In Deutschland sollen Umweltzonen dafür sorgen, dass die Luft in Innenstädten weniger mit Feinstaub belastet wird. Das Deutsche Klima Konsortium hat diesen Weg zur sauberen Luft am Beispiel von Leipzig und Peking verglichen. Dabei hat sich gezeigt: Umweltzone ist nicht gleich Umweltzone.

Von Philip Banse |
    Georg Ehring: Ohne grüne Plakette steht die Ampel auf Rot: Umweltzonen sollen dafür sorgen, dass die Belastung der Luft mit Feinstaub in den Innenstädten geringer wird.
    Mit diesem Weg versucht Deutschland, der Belastung Herr zu werden, der Erfolg ist umstritten. Wie erfolgreich der deutsche Weg zu sauberer Luft ist, will das Deutsche Klima-Konsortium, ein Zusammenschluss von Forschungseinrichtungen zum Klima, im internationalen Vergleich zeigen. Überraschenderweise anhand eines Vergleichs zweier Orte, die auf den ersten Blick kaum etwas miteinander gemeinsam haben - Leipzig und Peking. Philip Banse in Berlin – was hat der vergleichende Blick zutage gefördert?

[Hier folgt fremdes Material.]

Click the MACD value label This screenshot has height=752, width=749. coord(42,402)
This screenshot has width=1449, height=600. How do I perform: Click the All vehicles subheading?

    Philip Banse: Er hat zutage gefördert, Herr Ehring, dass die Reduzierung von Rußteilchen und anderen schädlichen Partikeln durchaus sinnvoll und erwünscht ist. Andreas Macke vom Leibnitz-Institut für Troposphärenforschung sagt, das Umweltzonen dafür ein gutes Mittel sind:

    "Umweltzonen taugen etwas, sie haben funktioniert. Wir haben in Leipzig ganz klar gezeigt, dass gerade die Rußemission sich um ein Drittel reduziert hat. Und Ruß ist genau der Anteil am Feinstaub, der am gefährlichsten ist. Und ein Drittel ist eine Menge."

    Das habe man auch in China verstanden, sagt Andreas Wahner, Direktor des Instituts für Energie- und Klimaforschung, der die Luftverschmutzung in Peking untersucht hat. Ein Unterschied zu Deutschland:

    "Die Behörden nehmen wissenschaftliche Erkenntnisse wahr. Und die Umsetzung ist relativ rasch – manchmal dramatisch. Da gibt es auch andere Entscheidungswege, die ich einem demokratischen Land vielleicht nicht bevorzugen würde, die aber sehr effizient sind."

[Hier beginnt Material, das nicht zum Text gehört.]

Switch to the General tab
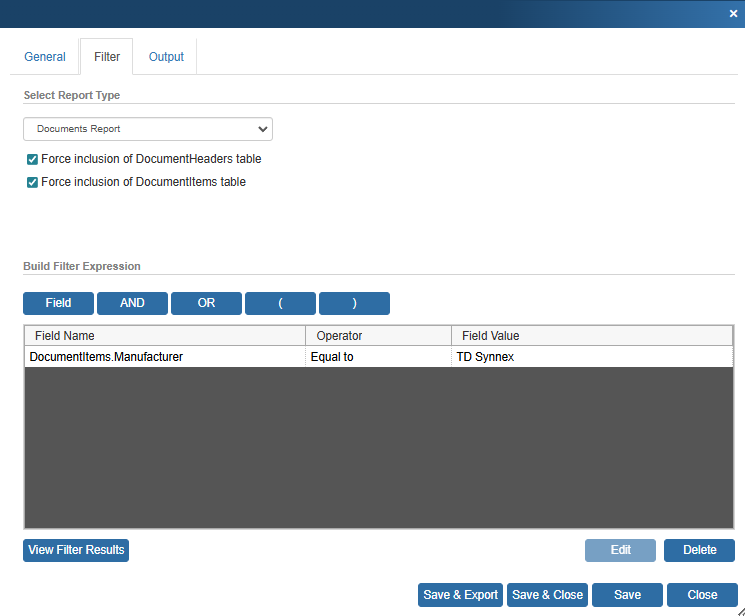This screenshot has width=745, height=616. tap(45, 57)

    Doch Umweltzone sei nicht gleich Umweltzone, sagt Wahner:

    "Die zu kleine Umweltzone, wo man nur in der Innenstadt den Verkehr beschränkt, bringt eigentlich nichts. Die Lebensdauer der Partikel und der Wind treiben es von einer Straße zur anderen. Und dann haben sie im Prinzip keine Reduktion, weil sie den Gesamtverkehr in der Stadt nicht reduzieren, sondern der fährt dann außen rum. Deswegen werden Umweltzonen jetzt größer gemacht."

    Doch mehr Fläche allein reiche nicht. Um die Belastung mit Rußpartikeln und Stickoxyden zu verringern, fordert Klimaforscher Wahner, müssten die Kommunen erst einmal genauer untersuchen, woher genau die Partikel stammen, wenn Grenzwerte überschritten werden.

    "Dann muss ich spezifisch untersuchen, was muss ich reduzieren? Nicht einfach die Umweltzone erweitern und hoffen, dann warten wir mal wieder zwei Jahre und schauen dann in die Messwerte. Sondern es gibt dann – mit Aufwand verbunden, aber das muss ich ja nicht immer machen – spezifische Untersuchungen, die sagen: Ok, wo kommen den die Emissionen her? Muss ich Maßnahmen beim Schornsteinfeger oder beim Hausbrand machen? Muss ich tatsächlich die Autos reduzieren? Muss ich die grüne Welle einschalten, weil ich zu viel Staus habe? Wo kommen die Emissionen her? Ist es der Reifenabrieb oder das Schiff, was über den Fluss fährt? Das muss ich erst einmal wissen."

    Dann könnten straßenweise geeignete Maßnahmen ergriffen werden. Doch gezieltere Maßnahmen wie bessere Holzheizungen oder grüne Wellen allein werden die Gesundheitsbelastung in den Städten nicht beseitigen, sagt Andreas Macke vom Leibnitz-Institut für Troposphärenforschung.

    "Zunächst einmal müssten mehr Fahrzeuge sich an die Umweltzonen halten, es gibt immer noch viel zu viele Ausnahmen. Nutzfahrzeuge müssen generell Filtermaßnahmen ergreifen. Und letztendlich müssen wir auch überregional gemeinsam die Schadstoffe reduzieren, weil wir zum Beispiel in Leipzig nicht nur das Leipziger Aerosol messen, sondern auch das, was auch Tschechien zu uns transportiert wird."

    Um diese Hintergrundverschmutzung in den Griff zu bekommen, müsse die entsprechende EU-Richtlinie verschärft werden – und zwar auf zwei Ebenen: Zum einen müssten kleinere Partikel als bisher gemessen werden. Statt zehn Mikrometer sollten Partikel bis runter zu 2,5 Mikrometer gemessen werden, weil diese in die Lungen eindrängen. Außerdem sollte von diesen kleinen Partikeln nur 20 Mikrogramm pro Kubikmeter auftauchen. Andreas Wahner vom Institut für Energie- und Klimaforschung wies auf einen Effekt hin, der in ihn in China sehr beschäftigt hat. Ruß- und andere Partikel sind zwar schlecht für die Gesundheit – unter Umständen aber gut fürs Klima. Denn je mehr Partikel in der Luft, desto mehr Wolken können sich an ihnen bilden, desto mehr Sonnenlicht wird in die Atmosphäre reflektiert. Partikel können die Erde also kühlen. Soll man als doch lieber die Rußpartikel in den Städten lassen, um die Erderwärmung zu verlangsamen? Andreas Macke vom Leibnitz-Institut für Troposphärenforschung:

    "Nein, würde ich nicht sagen. Wir können nicht auf Kosten der Luftqualität an der Klimaschraube drehen."